> [Task statement] Using the data below, gather each line that includes the word "sidebar".

(Dataset entries)
-- Opening Marker --

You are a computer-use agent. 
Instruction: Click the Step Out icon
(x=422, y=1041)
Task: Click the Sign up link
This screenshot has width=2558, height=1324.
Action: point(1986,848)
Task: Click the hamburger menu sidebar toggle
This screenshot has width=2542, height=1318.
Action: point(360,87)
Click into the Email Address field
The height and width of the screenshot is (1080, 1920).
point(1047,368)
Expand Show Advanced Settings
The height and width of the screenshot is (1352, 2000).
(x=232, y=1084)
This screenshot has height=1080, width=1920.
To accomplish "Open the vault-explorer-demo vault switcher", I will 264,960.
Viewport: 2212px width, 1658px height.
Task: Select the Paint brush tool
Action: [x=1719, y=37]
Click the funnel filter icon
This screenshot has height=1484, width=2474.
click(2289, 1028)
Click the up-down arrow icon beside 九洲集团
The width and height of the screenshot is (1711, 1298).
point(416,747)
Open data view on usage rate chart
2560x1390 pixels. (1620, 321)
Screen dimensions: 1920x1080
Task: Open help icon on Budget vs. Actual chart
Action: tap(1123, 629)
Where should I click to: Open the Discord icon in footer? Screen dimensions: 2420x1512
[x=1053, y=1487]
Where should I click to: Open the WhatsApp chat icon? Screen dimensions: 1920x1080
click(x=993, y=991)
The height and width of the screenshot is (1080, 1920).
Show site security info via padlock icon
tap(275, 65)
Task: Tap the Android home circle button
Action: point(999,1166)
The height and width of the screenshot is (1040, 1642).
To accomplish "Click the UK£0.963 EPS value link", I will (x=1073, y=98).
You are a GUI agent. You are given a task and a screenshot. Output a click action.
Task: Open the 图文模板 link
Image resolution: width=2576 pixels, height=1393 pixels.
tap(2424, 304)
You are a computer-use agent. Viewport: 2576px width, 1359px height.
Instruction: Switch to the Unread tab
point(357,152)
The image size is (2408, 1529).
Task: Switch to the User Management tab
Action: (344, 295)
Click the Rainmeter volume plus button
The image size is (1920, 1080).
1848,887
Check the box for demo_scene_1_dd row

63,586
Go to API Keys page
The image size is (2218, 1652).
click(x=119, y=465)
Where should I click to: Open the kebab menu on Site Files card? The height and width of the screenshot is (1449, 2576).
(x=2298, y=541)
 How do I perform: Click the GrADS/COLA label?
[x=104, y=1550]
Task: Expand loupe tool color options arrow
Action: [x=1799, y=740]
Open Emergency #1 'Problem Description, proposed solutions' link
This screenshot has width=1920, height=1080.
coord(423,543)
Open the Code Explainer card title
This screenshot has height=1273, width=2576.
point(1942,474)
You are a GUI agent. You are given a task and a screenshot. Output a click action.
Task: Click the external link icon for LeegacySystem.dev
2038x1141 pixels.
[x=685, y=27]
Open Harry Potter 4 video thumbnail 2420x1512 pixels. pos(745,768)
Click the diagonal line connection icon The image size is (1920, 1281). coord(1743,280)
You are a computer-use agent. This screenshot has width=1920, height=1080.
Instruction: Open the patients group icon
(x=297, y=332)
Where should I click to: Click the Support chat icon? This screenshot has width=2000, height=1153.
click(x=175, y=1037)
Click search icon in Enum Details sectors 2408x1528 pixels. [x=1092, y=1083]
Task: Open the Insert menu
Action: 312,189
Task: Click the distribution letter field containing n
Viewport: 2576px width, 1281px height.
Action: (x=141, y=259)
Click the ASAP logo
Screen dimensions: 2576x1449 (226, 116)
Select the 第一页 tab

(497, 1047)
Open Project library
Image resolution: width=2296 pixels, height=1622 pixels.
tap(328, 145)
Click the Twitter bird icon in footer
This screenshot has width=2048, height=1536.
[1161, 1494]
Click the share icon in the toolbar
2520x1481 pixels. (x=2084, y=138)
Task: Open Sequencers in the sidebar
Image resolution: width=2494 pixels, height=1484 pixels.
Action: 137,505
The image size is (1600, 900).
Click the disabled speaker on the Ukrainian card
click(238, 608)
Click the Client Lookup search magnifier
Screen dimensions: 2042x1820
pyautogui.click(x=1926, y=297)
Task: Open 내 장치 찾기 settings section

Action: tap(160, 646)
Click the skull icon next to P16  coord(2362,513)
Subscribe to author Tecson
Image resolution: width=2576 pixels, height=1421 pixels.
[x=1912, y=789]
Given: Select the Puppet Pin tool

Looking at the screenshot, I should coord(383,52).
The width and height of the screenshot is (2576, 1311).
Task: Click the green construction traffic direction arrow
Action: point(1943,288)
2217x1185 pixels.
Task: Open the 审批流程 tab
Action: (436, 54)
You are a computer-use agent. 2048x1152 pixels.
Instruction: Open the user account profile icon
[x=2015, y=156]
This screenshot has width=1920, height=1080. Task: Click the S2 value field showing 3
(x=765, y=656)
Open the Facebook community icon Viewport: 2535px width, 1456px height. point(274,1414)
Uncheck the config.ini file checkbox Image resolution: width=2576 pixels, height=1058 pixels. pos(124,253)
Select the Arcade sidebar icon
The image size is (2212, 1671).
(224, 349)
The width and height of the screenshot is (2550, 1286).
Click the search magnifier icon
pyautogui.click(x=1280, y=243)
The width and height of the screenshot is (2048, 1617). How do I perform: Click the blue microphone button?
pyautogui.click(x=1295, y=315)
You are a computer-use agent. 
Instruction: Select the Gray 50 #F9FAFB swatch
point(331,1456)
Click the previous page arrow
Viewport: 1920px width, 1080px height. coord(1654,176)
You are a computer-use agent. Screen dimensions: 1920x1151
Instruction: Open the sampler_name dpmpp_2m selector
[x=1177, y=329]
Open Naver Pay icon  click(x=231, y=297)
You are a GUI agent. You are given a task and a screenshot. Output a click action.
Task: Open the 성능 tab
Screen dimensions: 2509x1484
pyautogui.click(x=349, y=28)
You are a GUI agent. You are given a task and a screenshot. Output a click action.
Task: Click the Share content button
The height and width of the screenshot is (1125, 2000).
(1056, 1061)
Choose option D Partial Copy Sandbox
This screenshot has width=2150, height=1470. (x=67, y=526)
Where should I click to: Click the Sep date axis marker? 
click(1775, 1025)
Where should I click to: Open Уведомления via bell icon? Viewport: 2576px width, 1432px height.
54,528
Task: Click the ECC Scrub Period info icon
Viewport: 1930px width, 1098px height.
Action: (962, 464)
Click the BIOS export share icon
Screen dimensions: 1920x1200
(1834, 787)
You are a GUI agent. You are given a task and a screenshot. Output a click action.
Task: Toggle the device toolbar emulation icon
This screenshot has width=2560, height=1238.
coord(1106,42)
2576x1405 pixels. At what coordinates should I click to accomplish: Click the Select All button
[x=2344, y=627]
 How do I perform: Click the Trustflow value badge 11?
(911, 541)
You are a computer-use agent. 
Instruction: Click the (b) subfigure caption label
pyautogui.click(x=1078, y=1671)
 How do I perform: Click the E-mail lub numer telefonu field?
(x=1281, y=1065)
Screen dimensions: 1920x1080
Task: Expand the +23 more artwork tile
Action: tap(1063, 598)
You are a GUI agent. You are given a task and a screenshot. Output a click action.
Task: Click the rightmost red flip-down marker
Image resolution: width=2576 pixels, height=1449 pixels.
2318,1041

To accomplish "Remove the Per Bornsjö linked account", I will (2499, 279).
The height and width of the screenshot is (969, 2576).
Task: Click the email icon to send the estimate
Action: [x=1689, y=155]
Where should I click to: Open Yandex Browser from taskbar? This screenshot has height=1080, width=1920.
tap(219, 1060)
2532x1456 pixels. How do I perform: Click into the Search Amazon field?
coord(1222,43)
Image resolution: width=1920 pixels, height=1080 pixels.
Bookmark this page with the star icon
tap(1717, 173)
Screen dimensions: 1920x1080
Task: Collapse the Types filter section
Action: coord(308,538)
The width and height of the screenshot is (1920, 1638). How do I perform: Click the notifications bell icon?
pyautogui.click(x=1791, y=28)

-- Closing Marker --

> [Reply]
Task: Click the hamburger menu sidebar toggle
Task: Open Sequencers in the sidebar
Select the Arcade sidebar icon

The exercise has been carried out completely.